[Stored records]
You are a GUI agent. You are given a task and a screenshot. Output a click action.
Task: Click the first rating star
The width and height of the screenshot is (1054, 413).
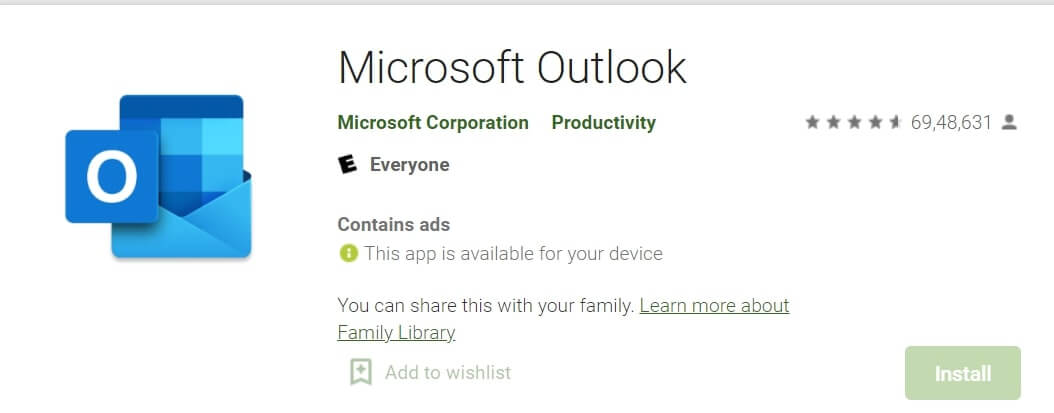point(812,123)
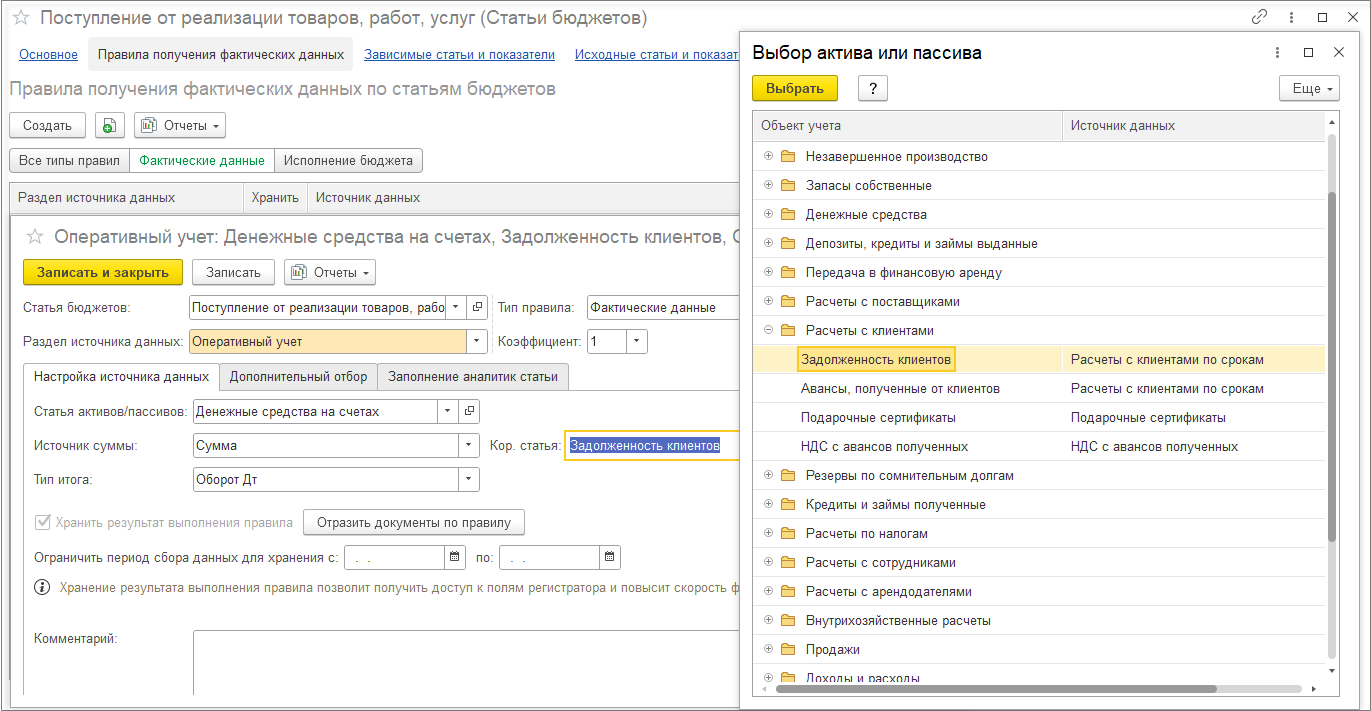Open the Статья бюджетов item form icon
This screenshot has height=711, width=1371.
pyautogui.click(x=477, y=308)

### Task description
Exactly restate the lines from the one holding "The width and" to the final line of the records above, including both and excluding pictures.

### Exercise response
The width and height of the screenshot is (1054, 413).
point(812,123)
Open the Статья бюджетов item form icon
This screenshot has height=711, width=1371.
pyautogui.click(x=477, y=308)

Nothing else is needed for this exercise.